Nul besoin de lire dans ses pensées pour comprendre qu'elle s'attendait à être punie. Nazir serra le poing en franchissant les derniers centimètres qui les séparaient et s'empara de sa serviette pour éponger.

- Quelqu'un va s'occuper de nettoyer, soyez nullement inquiétée, ce n'est pas de votre faute.

Il devait trouver un moyen de la détourner de ses peurs.

- Venez, je vais vous conduire quelque part.

Nazir prit sa main et referma ses doigts dessus avec une légère pression. Quand elle fut debout, il la souleva dans ses bras. Il traversa le balcon et descendit l'escalier sous le soleil brûlant tout en posant un regard sur elle alors que son visage triste était à quelques centimètres du sien. Il reporta son attention sur le chemin qui menait à l'immense jardin et le murmure délicats des fontaines. Étrangement lorsqu'il baissa les yeux sur elle, Nazir fut surprit que ce murmure en particulier attire l'attention de la jeune femme. Malgré la tension qui régnait dans son corps frêle, elle résistait à la peur comme si le simple fait de se raccrocher aux bruits l'aidait à la canaliser.

- Je vous présente Hadar, mon étalon, déclara-t-il en la déposant sur le sol de l'écurie royale.

Elle se recula en buttant son torse massif tout en tortillant ses mains. C'était un tic nerveux qui l'aidait à soigner sa terreur en avait-il conclu à force de l'observer.

Kate entendait le hennissement de ce cheval d'aussi près qu'il était possible de l'être. L'obscurité la rendait nerveuse et encore plus maintenant. Le cheikh à la voix bestiale était son seul repère alors elle s'y accrocha du mieux qu'elle le put.

- Laissez-moi faire, annonça l'homme derrière elle en prenant sa main.

Quelques secondes plus tard, Kate sentit sa paume de main rencontrer le pelage de l'animal. Elle eut un mouvement de recule mais le cheikh le repoussa en posant à nouveau sa main sur le cheval.

- Vous sentez ? Demanda-t-il en guidant les caresses.

Kate refoula la peur qui ne la quittait pas le temps de ce bref instant et sentit sous sa paume des vibrations intenses. C'était comme si les muscles de l'étalon tremblaient à chaque fois qu'elle passait sa main dessus puis peu à peu, ces tremblements disparaissaient à mesure des caresses.

- Il tremble ?

- Oui, il tremble, confirma le cheikh en lâchant sa main.

Kate entendit l'étalon frémir alors qu'elle continuait de le caresser.

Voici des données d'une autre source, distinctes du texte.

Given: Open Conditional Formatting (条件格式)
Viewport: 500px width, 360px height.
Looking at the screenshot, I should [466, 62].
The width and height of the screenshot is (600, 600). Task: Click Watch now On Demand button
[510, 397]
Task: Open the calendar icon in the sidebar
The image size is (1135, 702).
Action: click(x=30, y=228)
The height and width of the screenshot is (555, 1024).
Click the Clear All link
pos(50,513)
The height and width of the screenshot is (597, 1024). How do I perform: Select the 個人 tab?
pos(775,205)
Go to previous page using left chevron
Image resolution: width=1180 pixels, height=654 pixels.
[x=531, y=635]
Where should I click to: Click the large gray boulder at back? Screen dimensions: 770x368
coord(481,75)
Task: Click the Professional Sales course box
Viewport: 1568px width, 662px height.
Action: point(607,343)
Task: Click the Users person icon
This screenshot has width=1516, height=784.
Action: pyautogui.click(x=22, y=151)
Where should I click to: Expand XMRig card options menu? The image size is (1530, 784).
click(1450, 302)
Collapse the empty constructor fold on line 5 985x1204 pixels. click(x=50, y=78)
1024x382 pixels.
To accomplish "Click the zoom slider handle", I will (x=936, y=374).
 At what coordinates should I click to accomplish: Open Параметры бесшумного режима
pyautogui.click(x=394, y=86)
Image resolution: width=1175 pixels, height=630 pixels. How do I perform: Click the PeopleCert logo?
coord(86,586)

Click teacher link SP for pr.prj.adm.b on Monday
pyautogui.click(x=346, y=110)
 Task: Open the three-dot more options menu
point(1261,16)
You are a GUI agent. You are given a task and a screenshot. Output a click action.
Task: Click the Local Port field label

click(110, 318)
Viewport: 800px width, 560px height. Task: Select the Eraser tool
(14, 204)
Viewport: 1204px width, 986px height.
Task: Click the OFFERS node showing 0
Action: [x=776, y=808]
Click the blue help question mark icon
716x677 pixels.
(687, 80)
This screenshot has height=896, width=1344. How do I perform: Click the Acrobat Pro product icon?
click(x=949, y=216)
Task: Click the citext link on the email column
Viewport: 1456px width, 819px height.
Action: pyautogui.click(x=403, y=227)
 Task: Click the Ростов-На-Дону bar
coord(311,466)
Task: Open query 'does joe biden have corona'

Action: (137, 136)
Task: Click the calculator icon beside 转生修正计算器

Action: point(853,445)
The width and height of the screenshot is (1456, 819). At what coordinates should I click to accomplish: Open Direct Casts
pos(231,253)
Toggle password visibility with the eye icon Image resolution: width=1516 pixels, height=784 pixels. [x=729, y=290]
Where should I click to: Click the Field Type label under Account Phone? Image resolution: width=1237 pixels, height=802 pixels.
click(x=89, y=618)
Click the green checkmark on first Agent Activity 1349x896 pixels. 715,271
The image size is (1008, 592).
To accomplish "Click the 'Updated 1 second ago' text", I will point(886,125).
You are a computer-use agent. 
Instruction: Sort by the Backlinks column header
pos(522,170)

- Il...il lui ait arrivé quelque chose ?

- Pendant la guerre, près du village Zayel, nous avons été attaqué par une bombe déposée au pied du village.

Nous avons ?

- Les enfants n'avaient pas compris de quoi il s'agissait réellement et cinq en sont morts. Je n'ai pas pu arriver à temps, malgré Hadar lancé à pleine vitesse. Nous avons été projeté par le souffle de la déflagration et la chaleur qui en émanait. Nous sommes tous les deux ressortis vivants.

Vivants ?

Kate se mit à ralentir le mouvement de ses caresses en essayant de rassembler la moitié manquante de cette histoire.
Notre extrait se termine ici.